Gunmen have attacked the car of a senior commander in Iran's Revolutionary Guards Corps (IRGC), killing one of his bodyguards, according to state media.
Saturday’s report identified the dead man as Mahmoud Absalan, the bodyguard of Brigadier-General Hossein al-Massi, who survived the ambush in Sistan-Baluchestan province.
Absalan is the son of General Parviz Absalan, another IRGC commander in the region.
The state-owned news agency, IRNA, reported that the "criminals" opened fire at a checkpoint in Zahedan, the capital of Sistan-Baluchestan, and security forces arrested those behind the attack.
The incident coincided with the celebrations marking the Revolutionary Guard's establishment anniversary.

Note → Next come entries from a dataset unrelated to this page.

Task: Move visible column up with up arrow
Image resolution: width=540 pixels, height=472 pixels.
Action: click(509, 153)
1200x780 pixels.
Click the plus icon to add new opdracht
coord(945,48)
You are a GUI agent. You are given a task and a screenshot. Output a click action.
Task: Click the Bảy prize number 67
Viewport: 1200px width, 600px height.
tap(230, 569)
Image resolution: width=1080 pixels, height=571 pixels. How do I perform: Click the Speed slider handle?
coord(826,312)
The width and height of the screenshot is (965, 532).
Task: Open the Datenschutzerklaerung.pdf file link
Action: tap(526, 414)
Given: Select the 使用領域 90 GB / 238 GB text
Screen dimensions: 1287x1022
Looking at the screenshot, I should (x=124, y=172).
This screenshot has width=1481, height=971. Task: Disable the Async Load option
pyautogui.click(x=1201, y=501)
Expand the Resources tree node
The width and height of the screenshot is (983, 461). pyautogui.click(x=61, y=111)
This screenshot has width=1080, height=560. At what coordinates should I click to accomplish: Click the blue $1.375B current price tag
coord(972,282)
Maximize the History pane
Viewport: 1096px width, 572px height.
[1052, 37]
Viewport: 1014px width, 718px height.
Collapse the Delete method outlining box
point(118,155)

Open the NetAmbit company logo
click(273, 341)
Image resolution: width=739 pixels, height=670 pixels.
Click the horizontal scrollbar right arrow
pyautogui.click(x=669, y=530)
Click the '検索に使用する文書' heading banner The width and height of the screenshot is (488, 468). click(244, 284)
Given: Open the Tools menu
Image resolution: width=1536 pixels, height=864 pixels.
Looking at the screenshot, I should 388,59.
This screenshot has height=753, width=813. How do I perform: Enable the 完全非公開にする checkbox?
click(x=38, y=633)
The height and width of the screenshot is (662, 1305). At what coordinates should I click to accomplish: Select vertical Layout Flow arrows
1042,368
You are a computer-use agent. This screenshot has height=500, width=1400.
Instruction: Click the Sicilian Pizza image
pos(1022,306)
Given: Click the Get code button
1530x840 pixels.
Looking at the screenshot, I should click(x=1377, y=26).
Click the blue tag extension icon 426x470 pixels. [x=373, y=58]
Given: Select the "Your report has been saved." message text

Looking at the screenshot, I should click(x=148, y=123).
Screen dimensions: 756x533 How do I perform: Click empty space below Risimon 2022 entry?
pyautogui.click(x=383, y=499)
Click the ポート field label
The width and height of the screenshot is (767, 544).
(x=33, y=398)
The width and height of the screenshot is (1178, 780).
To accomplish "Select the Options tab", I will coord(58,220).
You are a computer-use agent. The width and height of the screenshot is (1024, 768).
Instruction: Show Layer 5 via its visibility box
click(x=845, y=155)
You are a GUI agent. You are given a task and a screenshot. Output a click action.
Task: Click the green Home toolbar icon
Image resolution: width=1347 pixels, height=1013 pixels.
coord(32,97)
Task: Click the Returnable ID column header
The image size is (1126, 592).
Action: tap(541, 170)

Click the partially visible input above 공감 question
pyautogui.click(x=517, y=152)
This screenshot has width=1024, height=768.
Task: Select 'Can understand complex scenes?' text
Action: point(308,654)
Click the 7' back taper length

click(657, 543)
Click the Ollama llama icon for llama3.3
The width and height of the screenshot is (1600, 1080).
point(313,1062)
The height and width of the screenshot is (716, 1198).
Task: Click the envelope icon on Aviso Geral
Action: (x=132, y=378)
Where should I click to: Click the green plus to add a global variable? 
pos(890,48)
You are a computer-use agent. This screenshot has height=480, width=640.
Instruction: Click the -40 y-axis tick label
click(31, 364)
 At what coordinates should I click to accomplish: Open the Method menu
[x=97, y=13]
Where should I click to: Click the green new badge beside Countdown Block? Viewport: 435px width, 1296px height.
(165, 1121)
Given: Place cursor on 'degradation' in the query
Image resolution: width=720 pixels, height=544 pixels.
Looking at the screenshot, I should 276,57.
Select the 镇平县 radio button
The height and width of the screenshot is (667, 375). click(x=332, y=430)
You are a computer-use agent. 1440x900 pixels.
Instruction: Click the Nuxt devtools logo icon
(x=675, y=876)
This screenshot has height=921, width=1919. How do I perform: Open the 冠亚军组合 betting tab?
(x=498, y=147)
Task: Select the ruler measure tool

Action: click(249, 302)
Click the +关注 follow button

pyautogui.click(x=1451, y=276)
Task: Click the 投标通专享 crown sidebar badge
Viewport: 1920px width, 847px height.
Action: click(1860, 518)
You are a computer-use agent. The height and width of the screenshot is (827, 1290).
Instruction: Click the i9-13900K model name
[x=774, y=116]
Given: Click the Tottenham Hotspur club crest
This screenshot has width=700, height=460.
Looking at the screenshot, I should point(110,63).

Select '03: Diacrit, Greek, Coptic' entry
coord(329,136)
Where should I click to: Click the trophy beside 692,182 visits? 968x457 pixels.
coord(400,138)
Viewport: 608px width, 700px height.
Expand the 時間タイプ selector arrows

The Iranian media did not identify the names or number of attackers.
Sistan-Baluchestan is located in the southeast of Iran, a region bordering Pakistan and Afghanistan, and has been the site of clashes between separatists from the Baluchi minority, other armed groups, and Iranian forces.
Many clashes are linked to the smuggling operations, making it an area for clashes between separatists from the Baluch minority or extremist groups operating in that region.
Tehran has previously accused Islamabad of supporting them.
In January, the IRGC announced that three of its mobilization members were among nine people killed in a clash with "armed criminals" in the same region a month after troops killed a gunman who attacked the IRGC's rural intelligence office.
On November 18, the official Iranian media reported the death of three security forces members, including a colonel, during a clash with "criminals" in Sistan-Baluchestan.
Last year, four members of the Iranian Guard were killed during an armed clash in the same province.
The predominantly Sunni Sistan-Baluchistan province has long been plagued by unrest from both drug smuggling gangs and Sunni militants fighting the country's Shiite authorities.
Many of Iran's Sunnis complain of discrimination, a charge denied by the state.
In 2009, a suicide bomber killed six senior Revolutionary Guards commanders and more than 29 other people in Sistan-Baluchestan, in one of the boldest attacks on Iran's most powerful military institutions.
A high-ranking Iranian official announced Thursday that Iran would not abandon its plans to avenge the assassination of Qassem Soleimani, commander of IRGC's al-Quds Force, in 2020, despite Washington's "offers" to lift sanctions and make other concessions.